Круг нарушен. Я протягиваю свои ладони Девятисотому и Пятьсот Восемьдесят Четвертому — они жмутся, они не уверены, можно ли ко мне теперь прикасаться, не подцепят ли от меня проказу предательства.
Я так и стою с растопыренными руками — один.
Лицемеры! Я знаю, что на самом деле они все сейчас испытали облегчение — кто из них захотел бы делить вечность и женщин с этим упырем?! Никто! Какое к чертям джентльменство! Я сделал это за вас, взял за вас грех на душу!
Но они отворачиваются от меня. Наш круг так и не срастается. Я не пытаюсь защищать себя: произнесу все это вслух и настрою их против себя окончательно.
Пятьсот Третий выгибается, но вожатых ему не перебороть. И ничего уже не изменить: скоро они, как черти, утащат его к себе, на самые нижние круги ада, откуда ему уже никогда не выбраться под солнце.
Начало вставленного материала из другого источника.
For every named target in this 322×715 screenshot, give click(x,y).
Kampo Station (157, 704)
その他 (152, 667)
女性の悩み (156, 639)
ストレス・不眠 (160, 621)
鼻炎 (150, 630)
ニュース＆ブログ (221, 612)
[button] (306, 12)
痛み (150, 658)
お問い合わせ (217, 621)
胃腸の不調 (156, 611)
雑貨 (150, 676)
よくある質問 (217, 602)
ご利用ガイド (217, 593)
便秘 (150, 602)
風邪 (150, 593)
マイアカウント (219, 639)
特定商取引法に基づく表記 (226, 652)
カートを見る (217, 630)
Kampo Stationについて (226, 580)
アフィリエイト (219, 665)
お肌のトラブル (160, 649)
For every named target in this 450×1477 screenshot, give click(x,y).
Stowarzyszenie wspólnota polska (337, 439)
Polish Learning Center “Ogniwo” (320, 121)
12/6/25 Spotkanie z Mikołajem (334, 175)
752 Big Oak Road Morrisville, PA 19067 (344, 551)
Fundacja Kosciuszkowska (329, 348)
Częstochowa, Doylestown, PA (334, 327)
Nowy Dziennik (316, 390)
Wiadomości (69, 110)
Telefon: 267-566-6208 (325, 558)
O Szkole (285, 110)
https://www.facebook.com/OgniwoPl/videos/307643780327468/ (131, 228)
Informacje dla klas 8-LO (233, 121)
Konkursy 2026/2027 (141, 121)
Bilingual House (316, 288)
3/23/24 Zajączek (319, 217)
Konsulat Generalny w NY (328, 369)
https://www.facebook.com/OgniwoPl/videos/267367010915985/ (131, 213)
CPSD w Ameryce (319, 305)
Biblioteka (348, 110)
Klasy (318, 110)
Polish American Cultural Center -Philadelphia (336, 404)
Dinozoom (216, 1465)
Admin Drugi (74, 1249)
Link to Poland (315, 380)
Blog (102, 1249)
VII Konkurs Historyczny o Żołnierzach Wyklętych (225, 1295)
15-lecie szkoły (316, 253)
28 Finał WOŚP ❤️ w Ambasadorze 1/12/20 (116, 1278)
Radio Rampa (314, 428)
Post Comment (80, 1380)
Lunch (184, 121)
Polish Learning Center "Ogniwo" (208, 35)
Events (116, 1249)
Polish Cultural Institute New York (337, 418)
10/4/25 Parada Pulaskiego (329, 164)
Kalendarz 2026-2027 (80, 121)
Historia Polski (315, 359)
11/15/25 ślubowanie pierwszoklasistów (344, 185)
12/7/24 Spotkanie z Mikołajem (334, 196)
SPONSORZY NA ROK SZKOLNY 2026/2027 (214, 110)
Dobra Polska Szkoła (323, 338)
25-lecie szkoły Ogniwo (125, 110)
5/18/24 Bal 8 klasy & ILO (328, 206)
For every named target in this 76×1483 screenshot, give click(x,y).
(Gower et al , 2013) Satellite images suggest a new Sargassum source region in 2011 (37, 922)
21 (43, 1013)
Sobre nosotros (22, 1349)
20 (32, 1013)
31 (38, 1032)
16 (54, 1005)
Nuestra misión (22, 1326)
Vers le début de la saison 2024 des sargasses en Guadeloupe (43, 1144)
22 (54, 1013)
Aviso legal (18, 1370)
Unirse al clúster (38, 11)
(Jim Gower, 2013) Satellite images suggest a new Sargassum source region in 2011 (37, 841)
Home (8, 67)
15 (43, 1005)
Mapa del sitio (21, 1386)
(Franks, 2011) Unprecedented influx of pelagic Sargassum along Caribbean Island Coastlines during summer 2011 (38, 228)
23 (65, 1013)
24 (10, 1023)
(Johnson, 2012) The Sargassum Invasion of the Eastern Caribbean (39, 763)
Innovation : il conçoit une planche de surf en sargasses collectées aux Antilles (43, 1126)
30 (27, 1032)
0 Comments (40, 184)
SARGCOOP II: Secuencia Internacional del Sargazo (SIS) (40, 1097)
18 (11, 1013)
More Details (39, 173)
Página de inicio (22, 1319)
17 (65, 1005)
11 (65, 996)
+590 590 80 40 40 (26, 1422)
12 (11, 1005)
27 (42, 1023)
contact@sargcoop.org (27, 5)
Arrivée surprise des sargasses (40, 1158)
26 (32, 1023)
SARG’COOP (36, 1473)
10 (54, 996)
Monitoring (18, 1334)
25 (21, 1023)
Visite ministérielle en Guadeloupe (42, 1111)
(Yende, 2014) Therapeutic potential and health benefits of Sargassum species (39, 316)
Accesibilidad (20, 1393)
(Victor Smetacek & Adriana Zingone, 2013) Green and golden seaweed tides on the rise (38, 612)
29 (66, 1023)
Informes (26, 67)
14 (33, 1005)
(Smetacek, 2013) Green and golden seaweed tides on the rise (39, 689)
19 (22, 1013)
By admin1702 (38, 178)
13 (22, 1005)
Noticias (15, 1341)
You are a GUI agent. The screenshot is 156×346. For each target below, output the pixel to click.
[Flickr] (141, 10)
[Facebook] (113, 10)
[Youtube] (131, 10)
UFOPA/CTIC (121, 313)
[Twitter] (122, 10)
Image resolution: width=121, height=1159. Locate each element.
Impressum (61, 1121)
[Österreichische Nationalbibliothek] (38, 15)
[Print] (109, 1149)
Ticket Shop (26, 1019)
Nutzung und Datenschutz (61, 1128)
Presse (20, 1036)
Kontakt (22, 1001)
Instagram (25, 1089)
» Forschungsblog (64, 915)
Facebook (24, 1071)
Он бьется, но все уже решено.
Мне становится видно, какой он жалкий, Пятьсот Третий.
Жалких трудно ненавидеть, и мне приходится стараться.
Я сделал то, что должен был! То, о чем всегда мечтал! Я отомстил этой твари!
Победа не горчит!
Но что-то тянет у меня внутри — то ли кишки, то ли желудок, — когда я гляжу на него, обугленного. Хорошо бы это была совесть — тогда первым делом, выйдя отсюда, я бы опростался.
— Девять-Ноль-Ноль, — продолжает, откашлявшись, Зевс. — Есть ли среди твоей десятки такой...
Девятисотый бурчит что-то хмуро. Пятьсот Третий, заткнутый, глядит на него с надеждой. А Девятисотый повторяет для него и для меня — раздельно, четко:
— Таких людей у нас нет.
Все! Все! Осталось, чтобы за меня проголосовал Девятьсот Шестой, — и все будет кончено. Я вылезу отсюда и больше в жизни не вспомню про это место, про зверя-людоеда, которого я затравил.
Не вспомню! Не вспомню!
— Девять-Ноль-Шесть, — замыкая, проговаривает старший, не замечая, как вожатые крутят и давят к полу неистовствующего Пятьсот Третьего. — Есть ли среди твоей десятки такой, кто не должен покинуть интернат, кто не достоин пополнить великую Фалангу?
— Да, — внезапно чеканит Девятьсот Шестой.
Он глядит на меня — спокойно, уверенно. На меня?!
Нет! Я уже почти вышел отсюда! Зачем тебе это?! Не предавай меня — не ты! Не оставляй меня этому зверю! Почему? Почему?! Сговор? Месть?! Я молчу.
— Кто же это? Назови номер, — вкрадчиво интересуется у него старый композитный бог.
Девятьсот Шестой улыбается мне, как я улыбался только что Пятьсот Третьему.
Ты не можешь сделать это со мной. Мы вместе смотрели «Глухих», вместе лежали в железных ящиках, ты учил меня врать, ты учил меня прощать, я хотел быть твоим другом, хотел быть тобой!
Ты же не оставишь меня тут, просто чтобы наказать меня! Я предал — врага! Не смог простить — нераскаявшегося!
Неужели они все тоже втайне вынесли мне приговор — и он просто оттягивает его оглашение?
Секунда прошла.
— Кто это? — напоминает старший.
— Пять-Ноль-Три, — говорит Девятьсот Шестой. Пятьсот Третий! Не я! Пятьсот Третий!
И вот теперь я чувствую это.
Сейчас взмою под потолок. Сейчас грудь разорвет. Сейчас заплачу. Я не понимаю Девятьсот Шестого, но я благодарен ему — пронзительно, ошеломленно благодарен.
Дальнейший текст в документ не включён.